Миранда послал гонцов к англичанам на остров Тринидад, но факсимиле и печати маркиза Уэлсли и лорда Кэстльри выглядели смешно, когда за окном виднелись огромные густо-зеленые массивы Карибских Анд, поднималась пыль под копытами тысяч коней голодранцев из льянос.

Ничего не выходило в этой стране: она не подчинялась никаким обычным законам; или ничего не выходило у Франсиско Миранды – хваленого генерала, генералиссимуса. Но как могло не выходить у Миранды – умного, тонкого, опытного, убеленного сединами? У Миранды – победоносного генерала французских революционных войн, старого конспиратора, заговорщика, революционера?

Предательство?

Предательство…

Но это слово несоединимо с Мирандой.

Молча сидели они, опустив свои лохматые черные головы, глядя в одну точку посередине стола и не продолжая разговора даже после дурацкой фразы мычащего Мануэля.

О чем было разговаривать? Все было ясно. В этот таинственный, влажный, мерцающий, пронзительный вечер все они молча и ясно чувствовали, что какая-то неодолимая сила влечет их – куда, неведомо, «будем надеяться, что вперед», – и они, готовящиеся к решению, такие гордые, сильные, волевые, в сущности, не властны над этим решением и «принимают» его лишь формально, словесно. Оно дано заранее. Кто дал его? Боливар?

Да, он отважно сражался в Пуэрто-Кабельо, он с кучкой верных свободе мулатов и негров шесть дней боролся за крепость, заранее обреченную благодаря предательству Винони, договорившегося с испанцами, поднявшего население против патриотов и захватившего арсенал. Да, он тщетно слал за помощью в ставку к Миранде: генерал остался невозмутим. Да, он имеет право оскорблять Миранду и требовать ныне его ареста.

Но, кажется, он и сам теперь не уверен, что хочет этого.

А кроме того, все они, сидящие здесь, все они в сердце своем уверены, что Миранда ни в чем не виновен и в худшем случае – лишь уставший и изнемогший в борьбе старик, достойный сожаления, но не кары.

Так что же?

Что же мешает им встать, улыбнуться друг другу, пойти и позвать Миранду: мол, генерал Франсиско, вы не доели вашего сыра. И, видимо, он там, в тишине, в зловещем молчании и покое той комнаты, – он напряженно ждет их мирных, мягких шагов, их улыбающихся, доверчивых лиц.

Так что же?

Нет. Нет.

У них было чувство, что все решено заранее. Умом они понимали, что могут противиться этому чувству, что все зависит от них самих, – но не могли противиться.

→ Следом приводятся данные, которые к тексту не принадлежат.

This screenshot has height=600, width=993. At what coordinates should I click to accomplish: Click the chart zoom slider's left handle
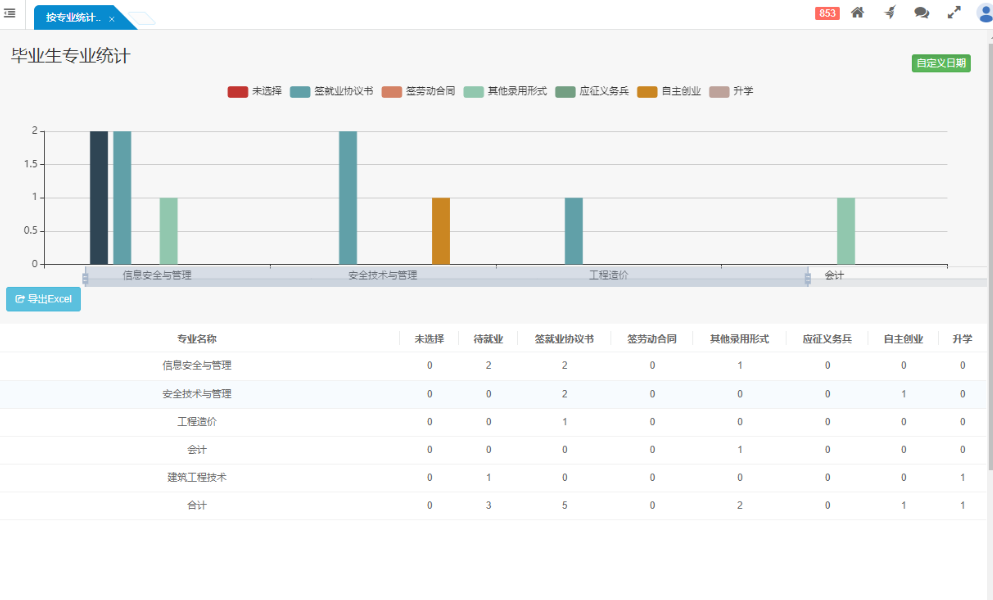pyautogui.click(x=85, y=278)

Долго они сидели, переговариваясь о незначащем.

Они понимали, чуяли обнаженными в тот вечер сердцами, что сила, которая предварила решение, – великая и алмазная сила, что свеже-морозный, могильный ветер блуждает в потемках этого душного, влажного, тихо мерцающего в безмолвии вечера. Какая-то третья, более глубокая, более могучая сила в их сердцах, чем две другие, – более могучая, но и более беспомощная и бесплотная, некрутая, неощутимая, – говорила им, что решение их заунывно, морозно. Но они ничего не могли поделать.

Боливар видел их настроение, чувствовал их тоску и при этом думал, что собственная его тоска в этот пронзительный миг сильное, чем у его товарищей, вместе взятых.

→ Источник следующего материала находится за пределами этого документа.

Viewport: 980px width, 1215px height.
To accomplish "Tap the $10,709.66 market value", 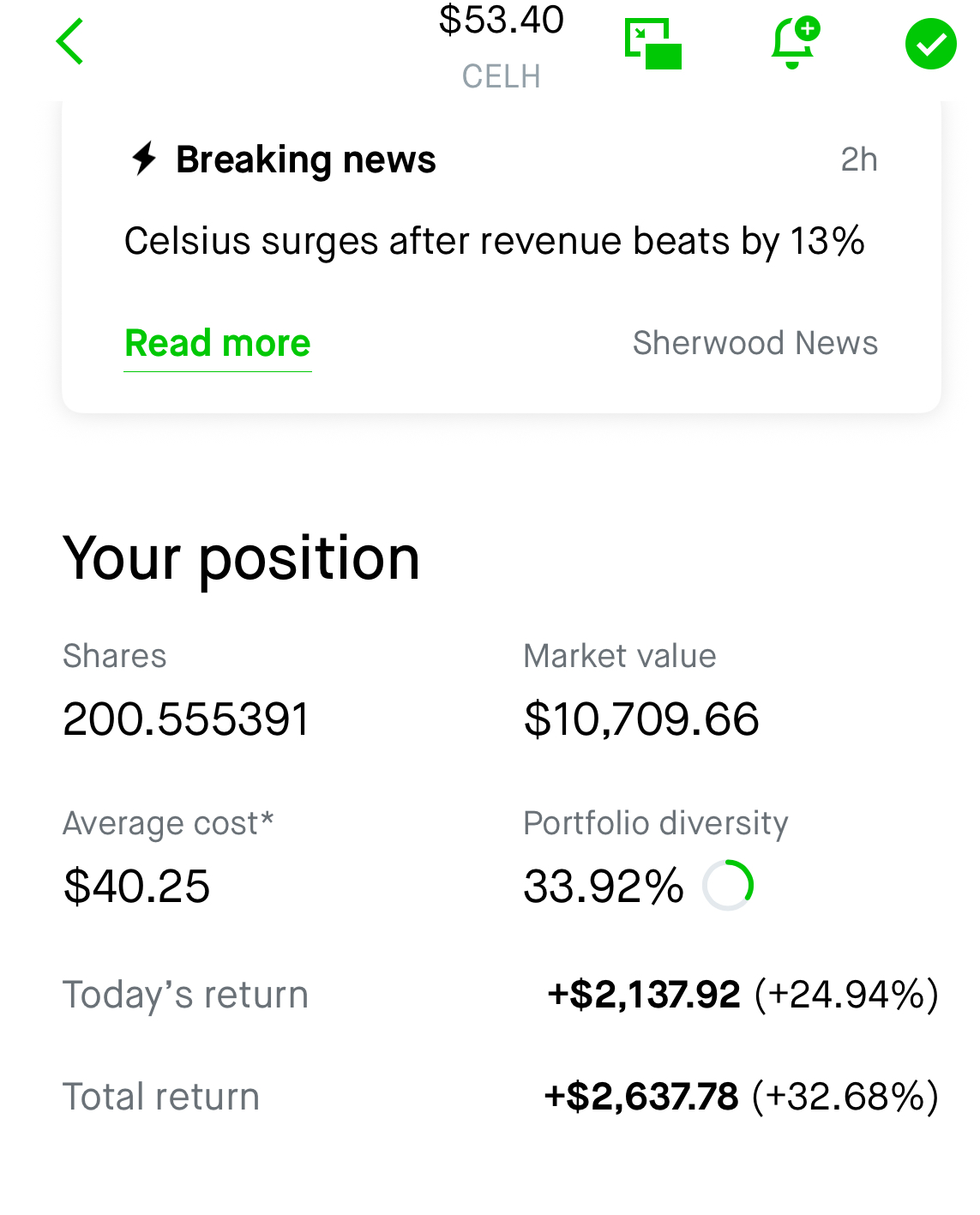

Но невыразимое пламя жгло, пожирало его дыхание, его незримо кипящую душу.

Вдруг он почувствовал, что тоска его пасмурно рассосалась и кончилась – будто не было… он сам поразился и удивился: куда же она ушла? и где причина? и нет причины, была и нет.

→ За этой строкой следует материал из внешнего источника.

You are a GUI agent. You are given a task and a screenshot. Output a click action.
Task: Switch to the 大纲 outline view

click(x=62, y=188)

И он тут же забыл и об этих вопросах, и вдруг – о знакомое чувство! – ощутил он себя молодым, и здоровым, и радостным, и физически сильным, и невыразимо спокойным внутренне, несмотря на внешнее возбуждение, пасмурность и нервозность… как ждал он этого мига…

– Что ж, хватит, – сказал он, вставая, кидая вилку на голую середину стола и грациозно, легко опираясь сухими, белыми пальцами в перстнях на край доски. – Мы все понимаем, что делать. Этого не избегнуть. – Он оглядел собравшихся, их унылые, но уже посветлевшие лица, и слегка усмехнулся. – Я беру это на себя. – Лица еще более посветлели, а Боливар еще презрительней усмехнулся, но никто не возмутился этим оттенком в его усмешке, в его лице, – Но один я не обладаю подобными полномочиями. Мы как-никак республика, демократия, мы свободные люди, а не тираны, не дикари. – Все вдруг одновременно чуть опустили головы. – Да, я настаиваю на этом, – спокойно сказал Боливар, глядя на их взлохмаченные, темнеющие в тусклом свете затылки. В позе его, в его голосе что-то было от самого Миранды, когда он встал и ушел из комнаты. – Мы – свободные люди, и поступим мы соответственно. Преступная медлительность и бездействие генерала Миранды стоили венесуэльской свободе бесчисленных жертв. Мы все ученики Миранды, мы долго терпели, но дальше мы не можем терпеть. Страдают другие люди, страдают женщины, старики… свобода. Если не можешь, то не берись за дело, но если взялся, то должен отвечать за него. К тому же он запятнал себя этим золотом – никто теперь не поверит, что это деньги его товарища; так и останется: Миранда схвачен на корабле с казной республики. Это мнение народа, и с этим ничего не поделаешь. Надо было потерять всякое чувство освободителя, всякий разум, чтобы пойти на это. Такой человек не может остаться безнаказанным. Необходимо арестовать Миранду, и вы это знаете. Мало того, его необходимо расстрелять. Он сам поставил себя в такое положение. На нем кровь тысяч людей, и этого уже не изменить… Но законность будет соблюдена. Я выражаю лишь собственное свое мнение. Надеюсь, у нас никогда не будет доморощенных Бонапартов. Если вы не согласны – пожалуйста. Но если вы и согласны, я один не имею права арестовать Франсиско Миранду.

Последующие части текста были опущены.